Rev. Linda Martella-Whitsett
Rain, usually coveted in San Antonio, is plentiful these days. And that’s a positive spin on a potentially dangerous circumstance. Floods, power outages, roof damage, lightening strikes, and health emergencies abound. Landscapes are flourishing along with insects that bite humans and eat leaves. Wait awhile. A month from now, when immersed in San Antonio summer swelter, will we be longing again for rain?
When I and my family moved to Omaha, Nebraska too many years ago to admit, we had a rude welcome. After living in Honolulu, Hawaii, for six years, we entered the Omaha climate in mid March. It was cold. The earth was brown except for patches of ice that had not melted for months. Within days, my little ones saw snow falling for the first time—eight inches! The following week, we hurried to the basement during our first tornado warning. Neighbors, helpfully, told us, “You don’t like the weather in Nebraska? Wait. A half-hour from now it will change.”
Wait. Just wait. Wait your turn. Wait until you’re ready. Wait for the tide to turn. Anything worth having is worth waiting for. All things come to those who wait.
Sure.

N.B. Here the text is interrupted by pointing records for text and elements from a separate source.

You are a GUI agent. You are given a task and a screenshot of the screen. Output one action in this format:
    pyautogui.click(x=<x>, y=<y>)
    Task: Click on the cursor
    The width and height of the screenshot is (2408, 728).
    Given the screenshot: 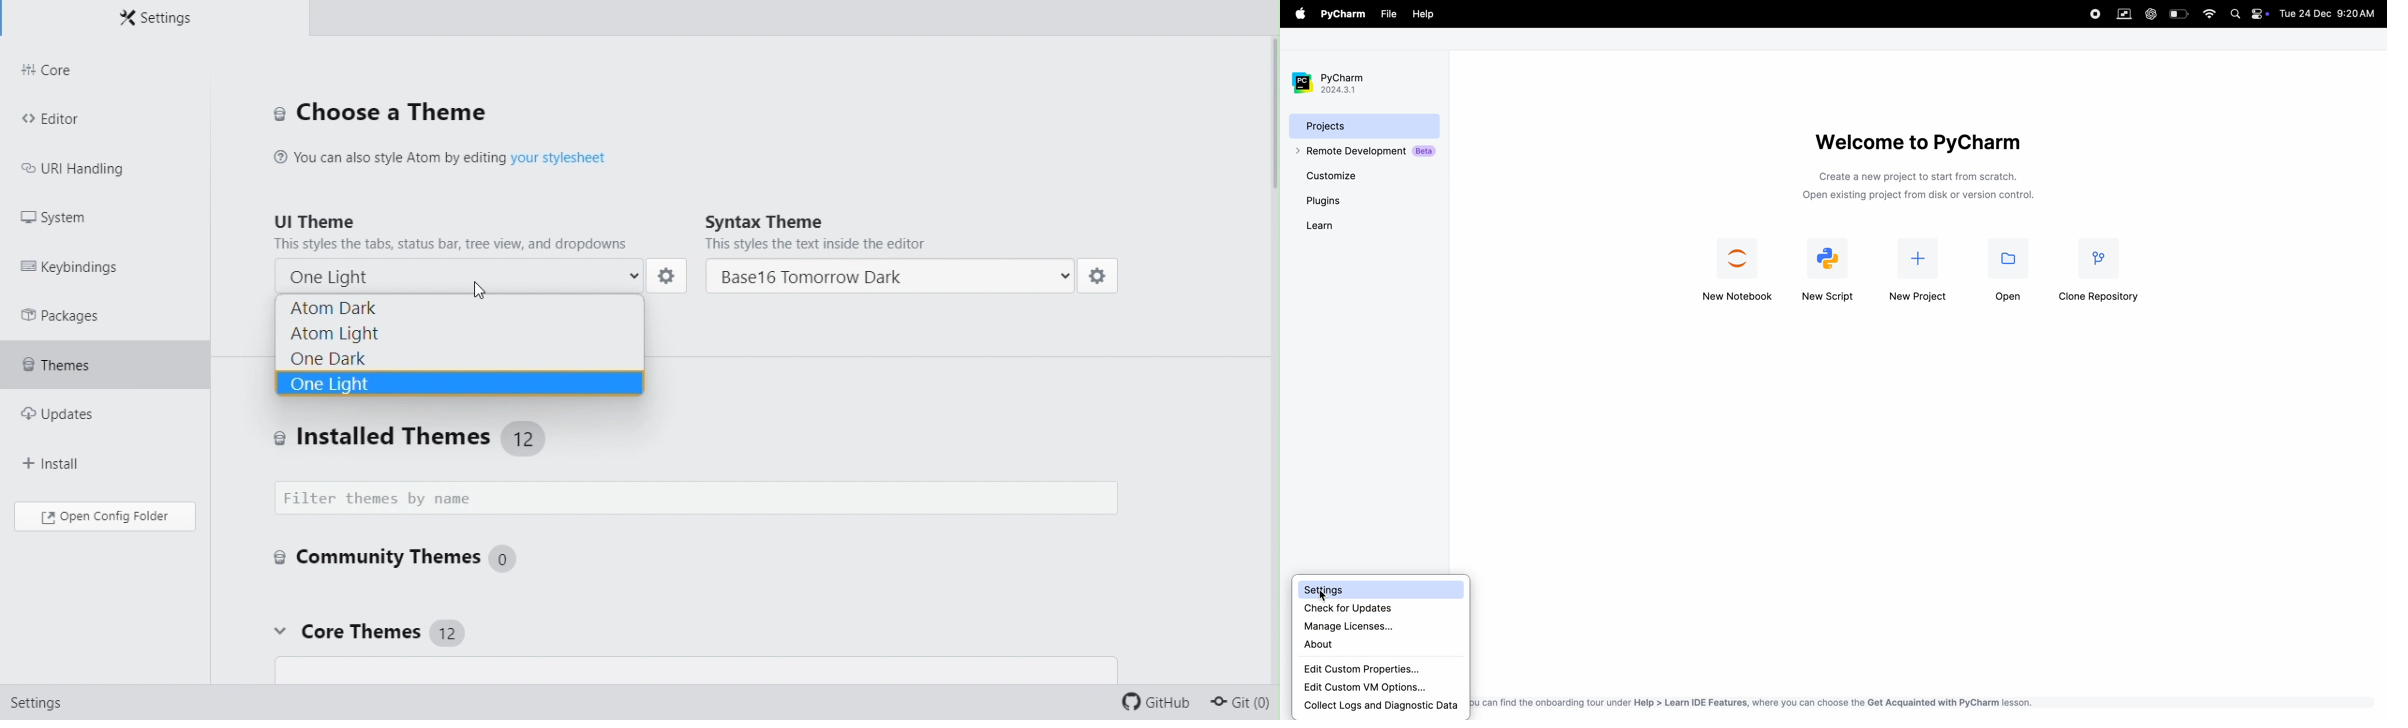 What is the action you would take?
    pyautogui.click(x=1322, y=596)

We get it. Waiting is good. Waiting is a virtue. But what could we do while waiting?
Well, we could get our roofs inspected, go to the doctor’s, treat our infected shrubs, dry out water-damaged spaces. We could buy snow boots, duck under the couch in the basement, read a novel, sit still.

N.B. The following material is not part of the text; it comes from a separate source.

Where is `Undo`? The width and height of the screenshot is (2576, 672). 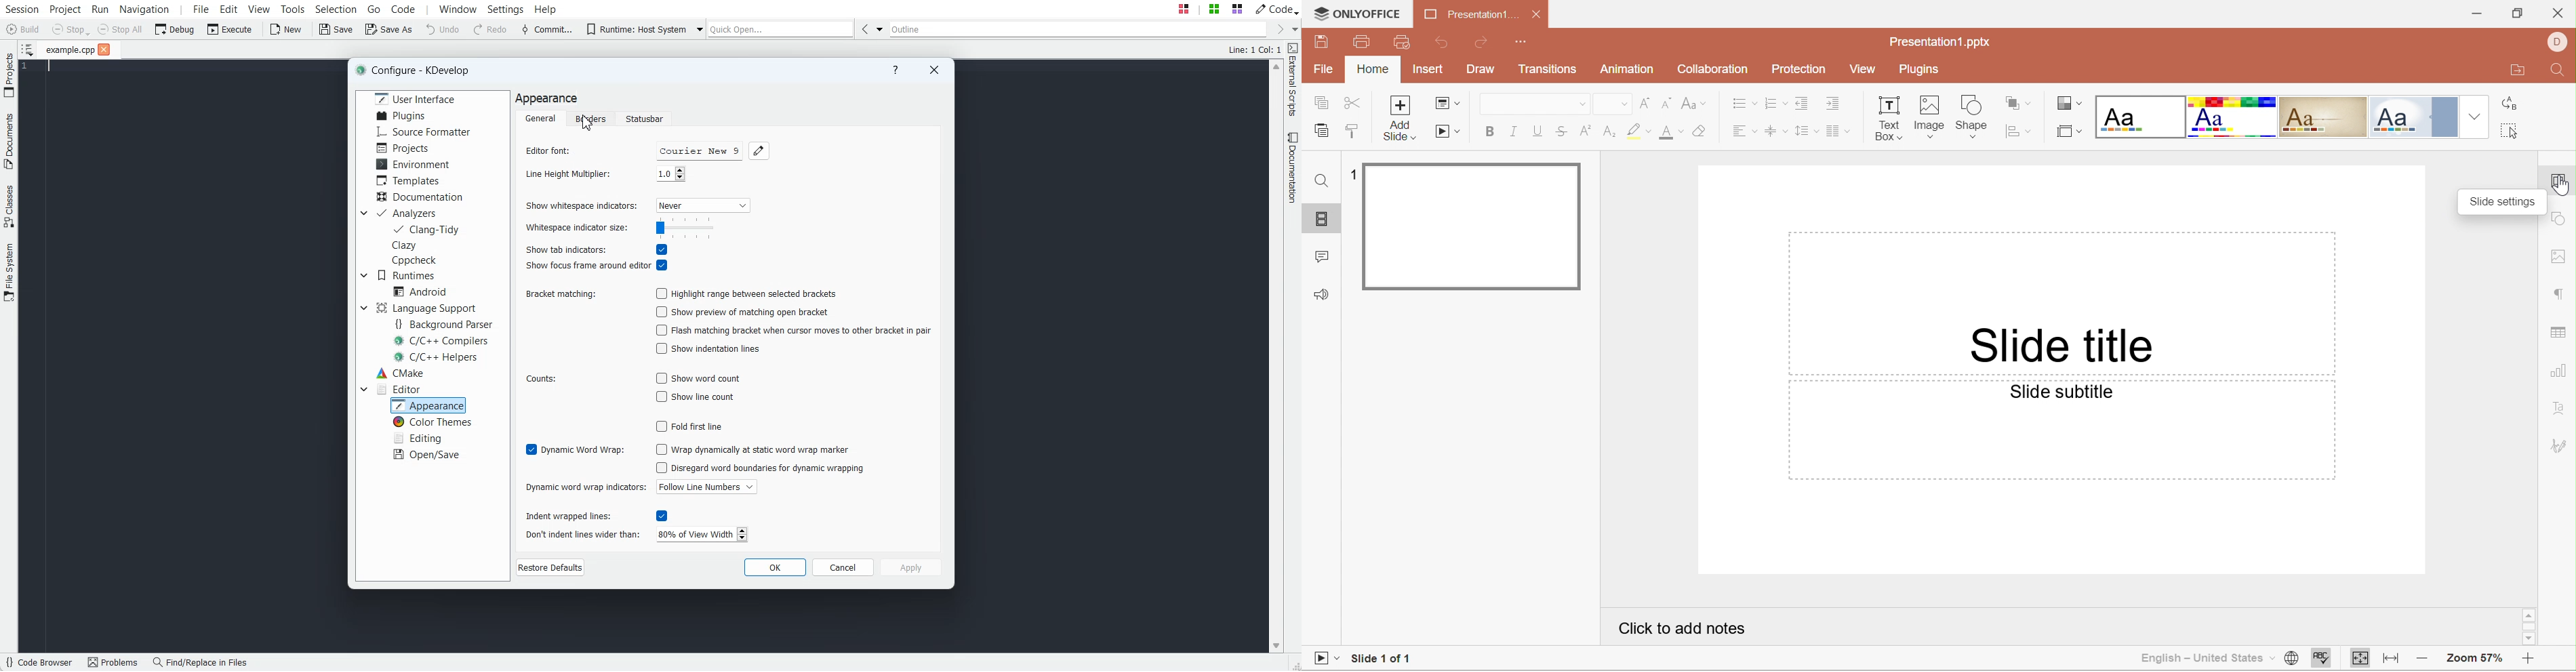 Undo is located at coordinates (1444, 44).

Doing what we can do, while waiting for conditions to change, is probably a good plan. It seems, though, that it could be just as important for us NOT to do some things while waiting. For example:
When we learn of a friend’s poor medical prognosis, we could wait, praying our way to a calm, compassionate heart before calling to offer our friend support.
When a gorilla is shot and killed to save the life of a three-year-old who slipped under the zoo display barrier, we could wait, withholding indignation on social media until we hear the full story.

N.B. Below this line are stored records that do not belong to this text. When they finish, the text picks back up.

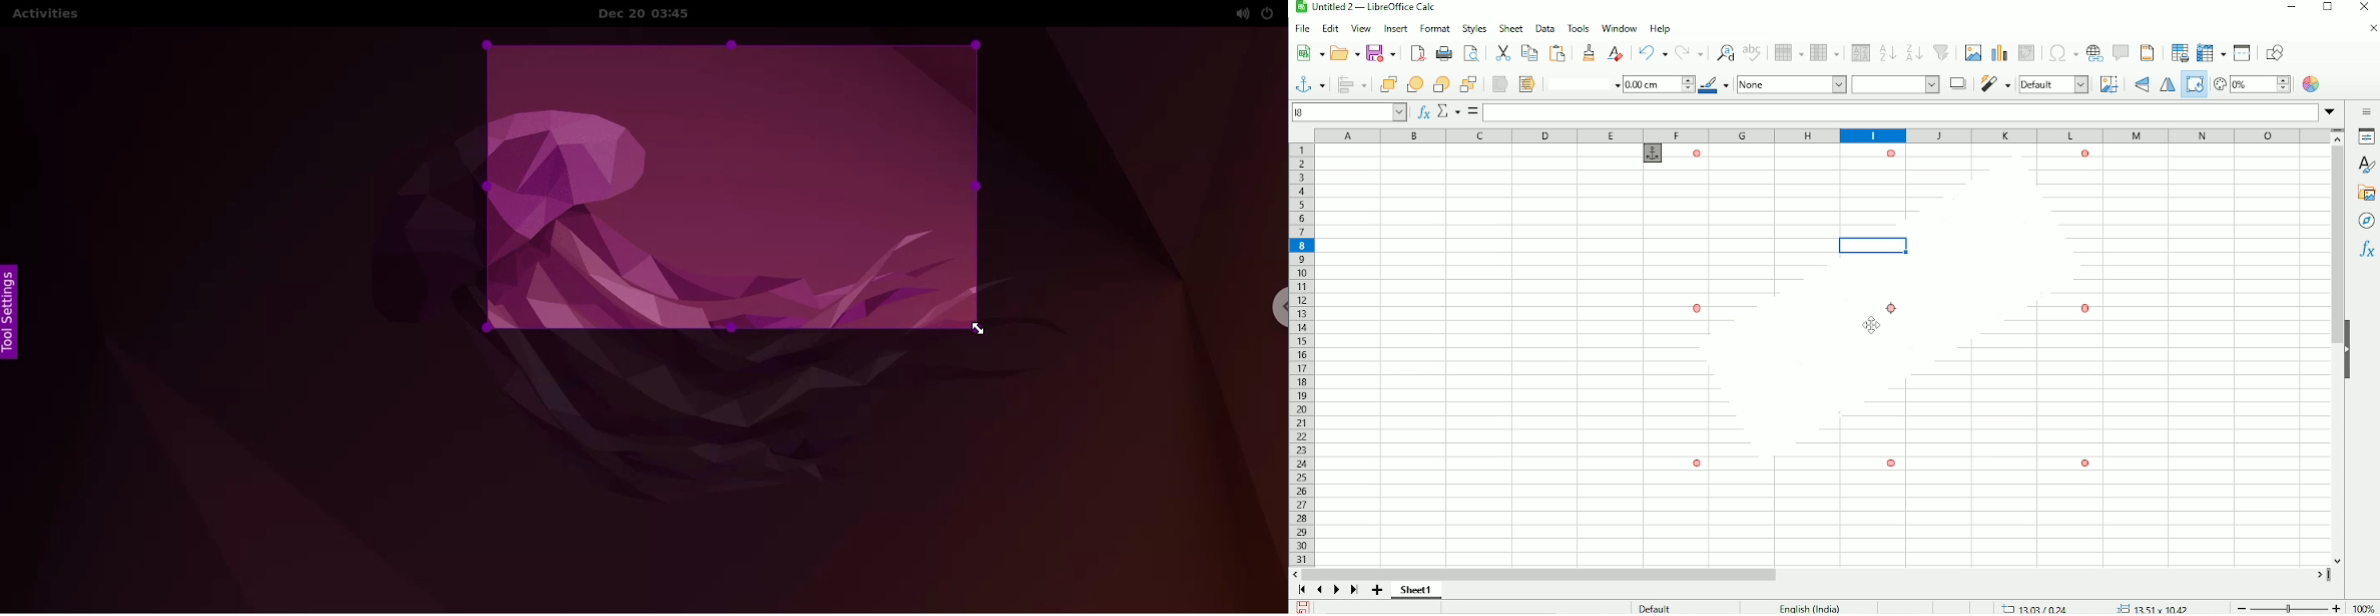  Describe the element at coordinates (1614, 53) in the screenshot. I see `Clear direct formatting` at that location.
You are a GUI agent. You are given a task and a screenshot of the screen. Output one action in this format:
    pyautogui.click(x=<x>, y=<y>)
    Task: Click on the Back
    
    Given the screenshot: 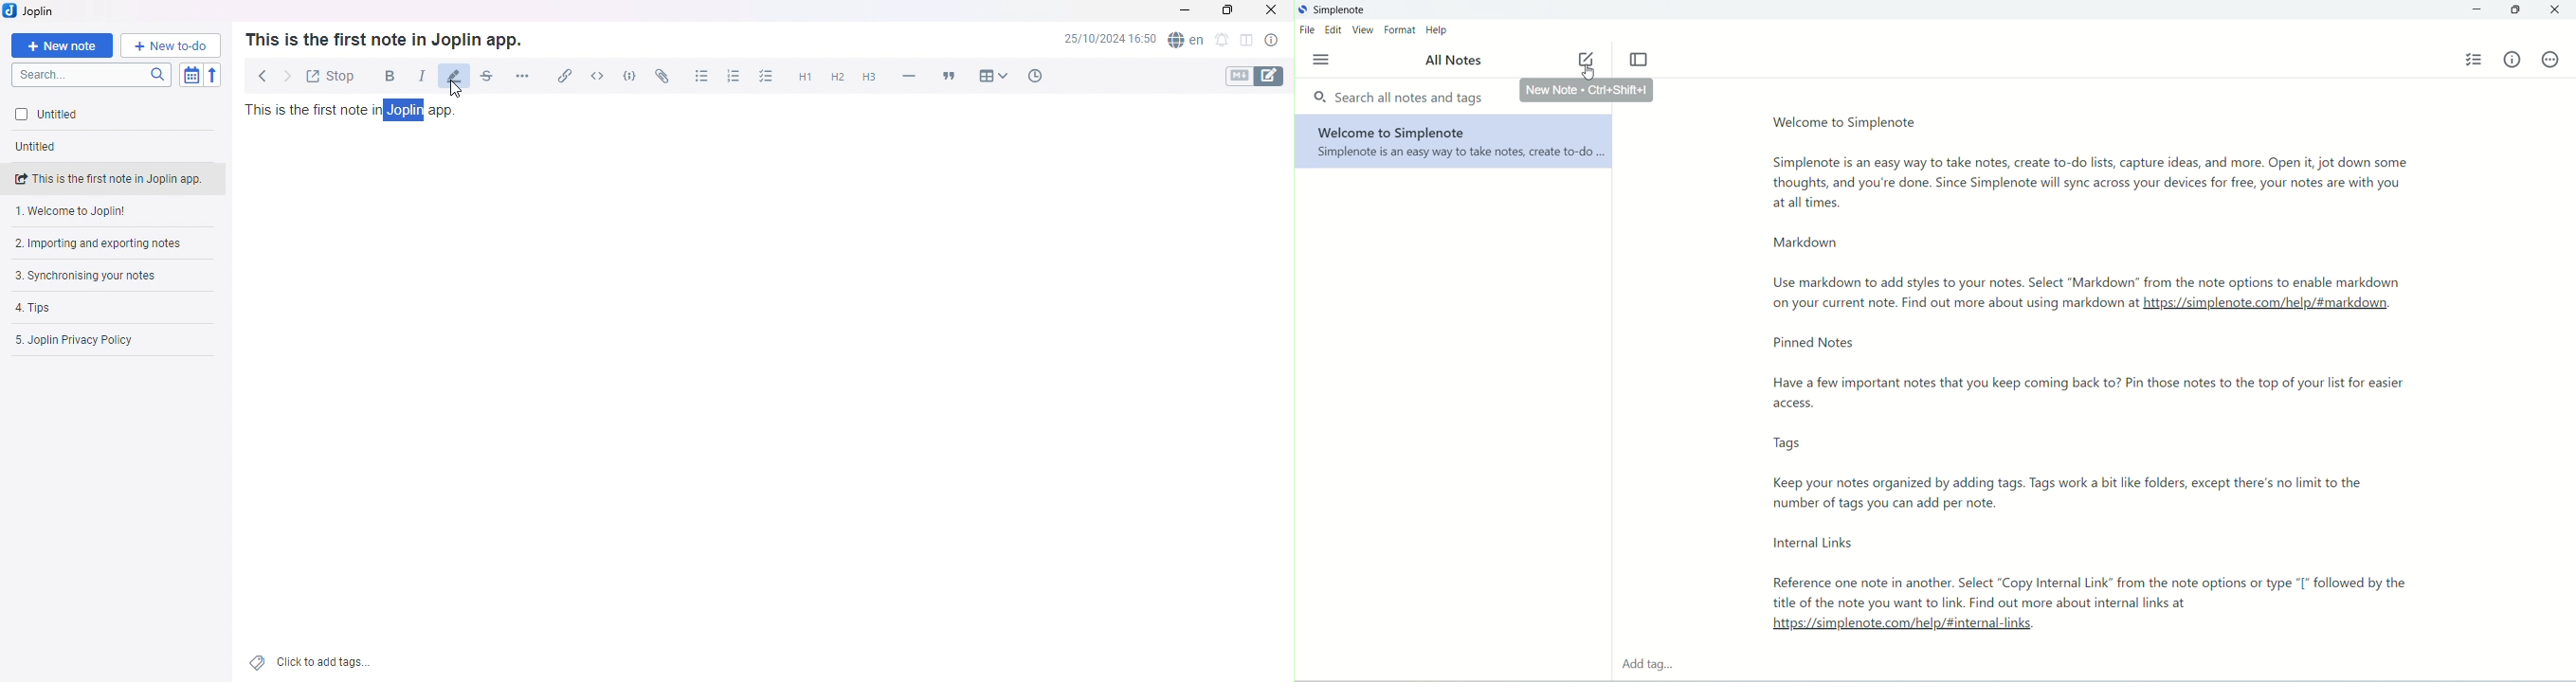 What is the action you would take?
    pyautogui.click(x=258, y=72)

When we receive unfriendly or unkind feedback, we could wait, pausing to breathe and reflect and consider before replying.
When we have second thoughts about the choice we have made, we could wait, slowing down to understand our hesitation, before making the next choice.
Our ability to “wait” is an aspect of spiritual power’s capacity of self-mastery! Co-founder of Unity Charles Fillmore taught: “Patience gives self-control. We unfold the capacity to direct our behavior in right ways, a result of spirituality.”